Clean Plate Charlie: Two-part question. First, how would you differentiate your cooking from Zach Bell's? Second, our critic this week describes your cooking as a display of "bolder seasoning and bigger flavors." Can you speak to that?

Bell and I are from the same school, so our styles are

very similar. But each chef has his own idiosyncratic style. I've been

with Boulud for over ten years, most recently at DBGB, which aims to attract a younger crowd with bigger flavors than you'd

typically find at a restaurant by Daniel Boulud. So my most recent

tenure at DBGB comes through in my cooking here.

At Boulud's announcement

of your taking the helm here, he mentioned Bell's bringing a "Florida

feel" to cuisine at the restaurant. How has geography influenced your

cooking here so far?

Though I've only been in Florida two months, what's exciting so

far is finding fish I couldn't get in New York: all sorts of flounder,

snapper, spiny lobster, wahoo. We get our fish from Gary's Seafood out

of Orlando as well as several other purveyors. Part of my job here is to

assess and reevaluate relationships with purveyors to find the freshest

local ingredients that are available.

What's your favorite dish on the menu right now?

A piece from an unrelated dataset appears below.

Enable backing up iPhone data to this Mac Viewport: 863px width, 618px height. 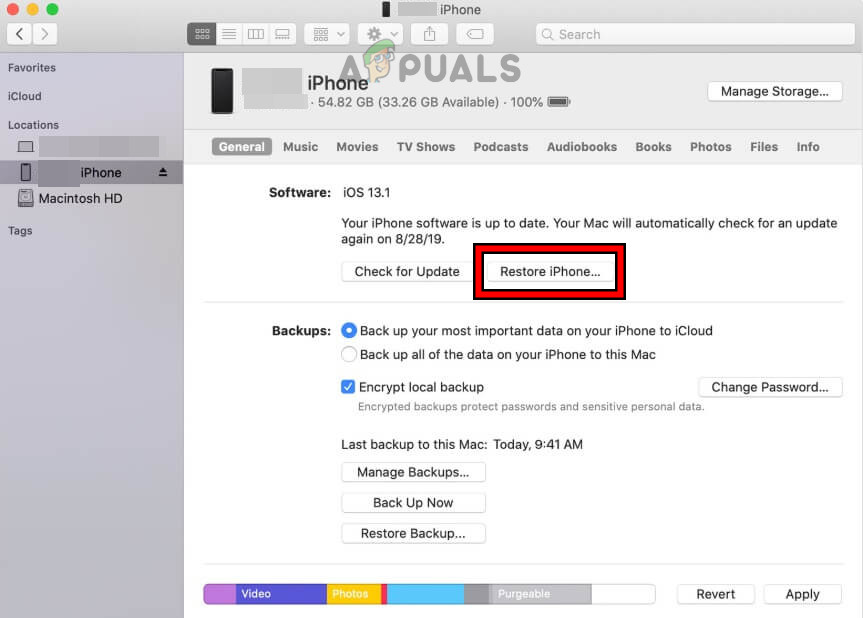coord(348,354)
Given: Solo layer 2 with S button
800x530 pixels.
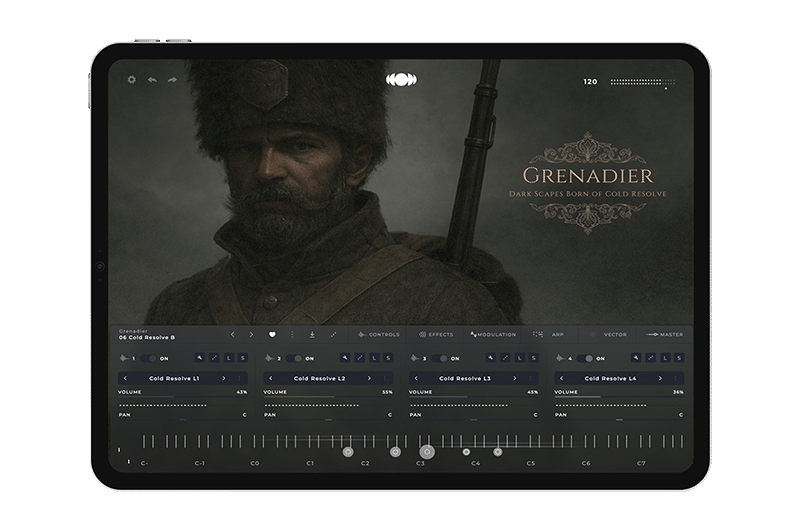Looking at the screenshot, I should click(x=388, y=358).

An eggplant-wrapped swordfish with lentil stew and

house-made merguez sausage. This is an example of a dish where I can play with

ingredients that are out of reach for me in New York, pricewise.

Swordfish is something I could have served as a special, but the price

was too high to add it to the menu at DBGB. The spiced lentils are bold,

and the sausage -- having worked with meat and charcuterie for so long -- is

dear to my heart. It's a fun dish, but it's also very Daniel.

What can we expect in the future?

I've already changed more than three-quarters of the menu from what it

was when Zach was here. Going forward, we'll take the temperature of

what people respond to, what's successful and what's not. We intend to

move in the same direction. This is a very successful restaurant, an

institution in Palm Beach.

Has your wife moved down from New York yet?

She's back and forth, managing our relocation. We're still trying to nail down housing.